Isolating network between AD OUs - Subnetting? or VLAN?

Hello,

We are setting up a HQ network with MX100 and MS225 switches. We also have multiple remote sites with MX64 and MS225 switches that will be connected to HQ via site-to-site VPN connection.

 

There will be an Active Directory server running on HQ network and all our employee's computer will be joined to domain.  We would like to establish secure network by isolating traffic between each departments (OU in AD). I saw that I could tag a specific port to a specific VLAN (is MS switches) but would like to avoid this and have a way to dynamically assign either VLAN or subletting based on device's OU.

 

I also like to have a way so that devices in same OU (like Sales department in HQ and Sales department in remote location) can share resources (file share, etc.) but I am not sure if this is feasible or not.

 

What would be the best way to accomplish this?  Should VLAN tagging with RADIUS be used?  or should I run a DHCP server in HQ to assign subnet based on computer OU?

 

Thank you

 

7 REPLIES 7
PhilipDAth
Kind of a big deal
Kind of a big deal

I would not recommend doing this.

 

If you still wish to proceed then I would use 802.1x on the switches.

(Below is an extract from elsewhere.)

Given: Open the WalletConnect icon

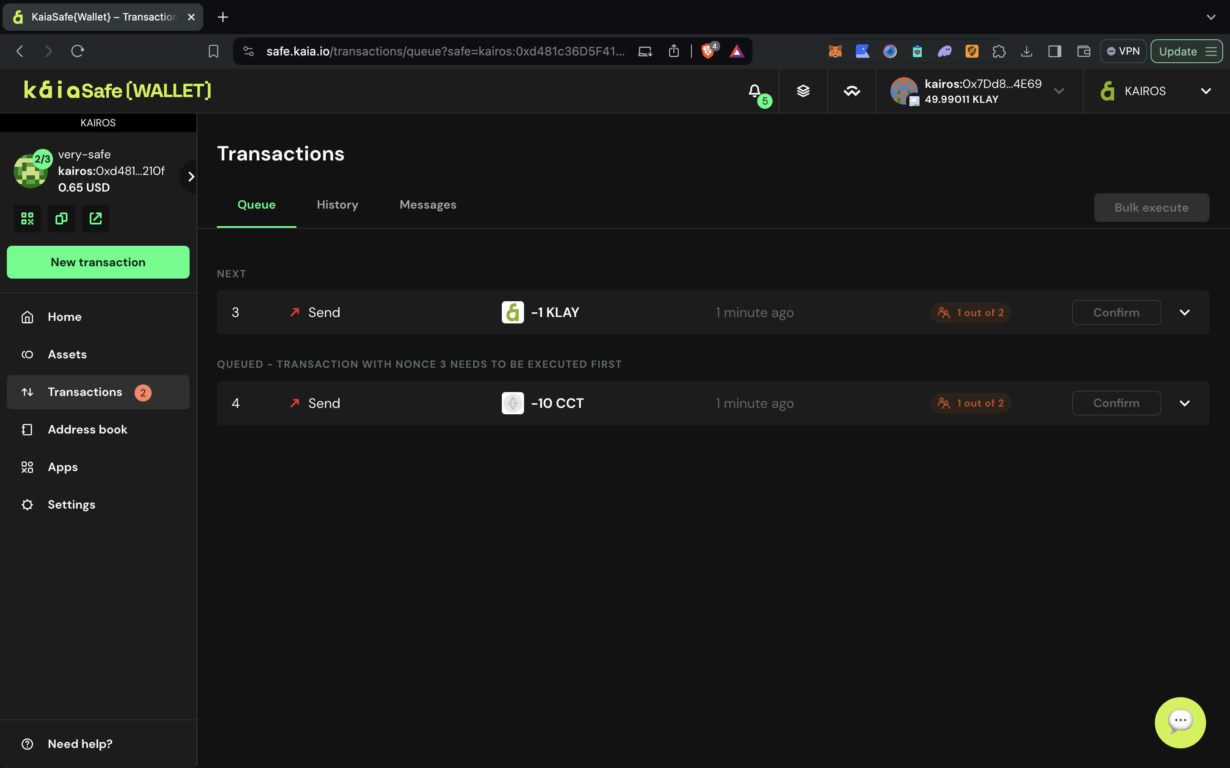Looking at the screenshot, I should [x=852, y=91].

https://documentation.meraki.com/MS/Access_Control/MS_Switch_Access_Policies_(802.1X)

You can use RADIUS (NPS on Windows) to either assign a group policy dynamically, or assign a VLAN.  If you assign a VLAN then you just need to create a group policy and attach it to each VLAN on the MX units and use that to specify what each VLAN can access.  You would use a VLAN for each OU.

 

This articles covers how to configure NPS to give out a VLAN assignment.

https://technet.microsoft.com/en-us/library/cc772124(v=ws.10).aspx

Hi PhilipsDAth,

 

Thanks for the quick response. You are always helpful!

 

One quick question.  Could you explain why you don't recommend this?   How would you recommend to properly isolate the traffic?  We have some departments of which require isolated access. 

 

Thank you!

Well, it would probably take me 60 to 120 minutes to setup if I limit myself to two coffee breaks.  If you are not familiar with all the steps it could take a day or two.

 

And if you mess up the access policy you can cut yourself off (as in, no matter where you plug into the network it will refuse you access).

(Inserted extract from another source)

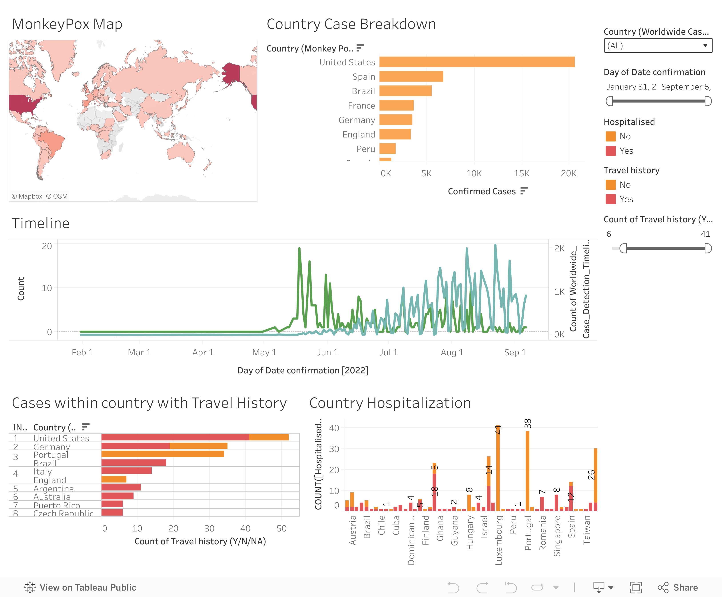Click the undo arrow icon
722x597 pixels.
click(x=453, y=587)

If your RADIUS servers become unavailable you can be cut off (hint - dual NPS/RADIUS servers is a really good idea).

 

Perhaps I am being overly negative.  What you could do is setup half a dozen ports on a switch with the access policy and get it working perfectly there before a wider roll out.

 

Note you can do 802.1x on MX's as well.  In your case I would do it on the switches.

Hi Phillip,

 

How does this work out when I have the L3 interfaces on my L3 Switch instead of the SVI's?

 

I do not have the option to assign the identity-based policy in the Active Directory Page in the above mentioned case nor do I see the group policy option when its a static route on the MX.

A layer 3 interface is an SVI, so ...

Sorry I misspoke there.

 

How does this work out when I have the L3 interfaces on my L3 Switch instead of the MX as a Local VLAN?

 

I do not see an option for the desired VLAN in Per-VLAN option on Active Directory Authentication page, if my Local VLAN isn't on my MX.

 

Does that make sense?

The MS switches can do ipv4 ACLs also - just keep in mind it's not stateful. CIDR would work for isolating your OUs - just setup dhcp scopes per OU to match whatever your vlans for each OU are and you should be good to go. I've done that where I am now a for a few networks and it's working well. You have to know what traffic needs to get to where so you can configure the static routing but as long as the network isn't sprawling it's not too bad.